"Jacques," began Frollo after dismissing the servants. Ever the gracious host, Claude Frollo had a light supper of bread, cheese, fruit, and wine brought up. After all, His Grace reasoned, this is not just a business discussion, but a chance to get to know young Bellot better.
Frollo studied Jacques with an almost fascinated admiration. Here was a man who had matured that much more since arriving in Paris twelve years ago. Granted, the years of imprisonment had taken their toll somewhat; Jacques Bellot was thinner than usual, his face more angular. However, that inner fire within those hazel eyes never waned. Frollo admired the man's quiet moral strength, so much better than that of his sister.
Claude Frollo had aged as well, as Jacques noticed. His Grace still had the same tall, lean build, the same austere, hardened expression that few people could stand. True, Frollo's face sported deeper etched lines, the eye bags more noticeable, the hair had turned from iron gray to white. However, Frollo still commanded that presence, the way he carried himself as if the very air around him stood at attention. Here, to Jacques' mind, was a man born to lead and command, someone who demanded immediate obedience and respect.

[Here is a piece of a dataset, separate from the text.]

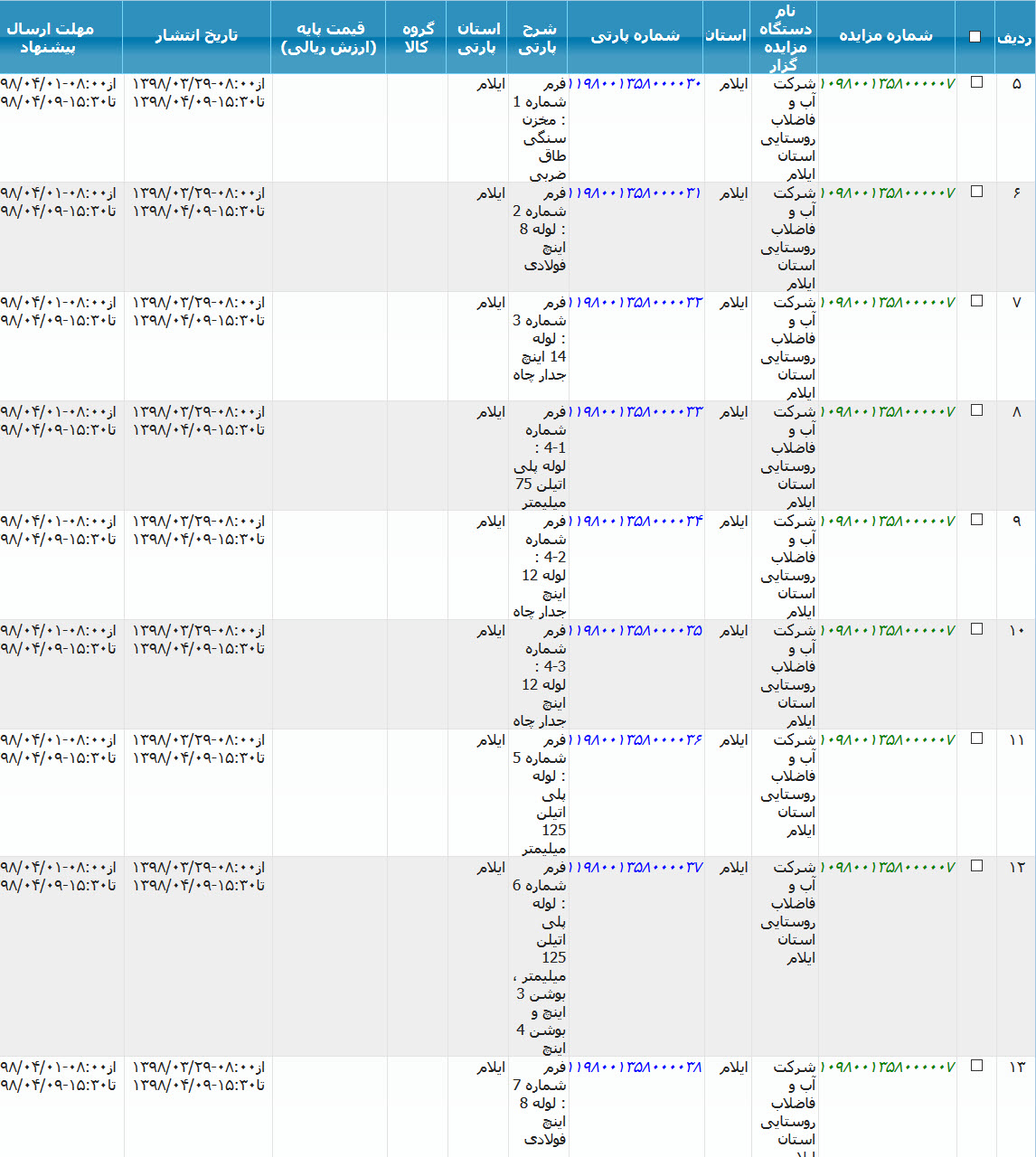Mark the checkbox for row ۱۲
1036x1157 pixels.
coord(976,866)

Twelve years is long time not to have laid eyes on each other, and Jacques Bellot held the Minister of Justice in high esteem. He had no idea of His Grace's alleged cruelty because he never witnessed such. Something within Jacques' eyes caught Claude Frollo's attention. Perhaps, His Grace surmised, Bellot will cooperate with my little plan, for he is as disgusted with his sister's long slice into iniquity as I.
Frollo wasted no time and explained again, "As I said, my spies have finally found Ameline and know where she is residing. I regret to say that she has, over this many years, resumed her fraudulent crimes."
Now Jacques was rather alarmed, and a trifle disgusted, with this news. His sister, even after that traumatic night, had not reformed one bit. What is wrong with her? Hadn't she realized that her own brother sacrificed so much for her? Didn't she know that her brother spent twelve years in Frollo's dungeons for crimes that were, in reality, committed by her and Mother? Wasn't she even a little remorseful? For her, it was apparently not on all counts.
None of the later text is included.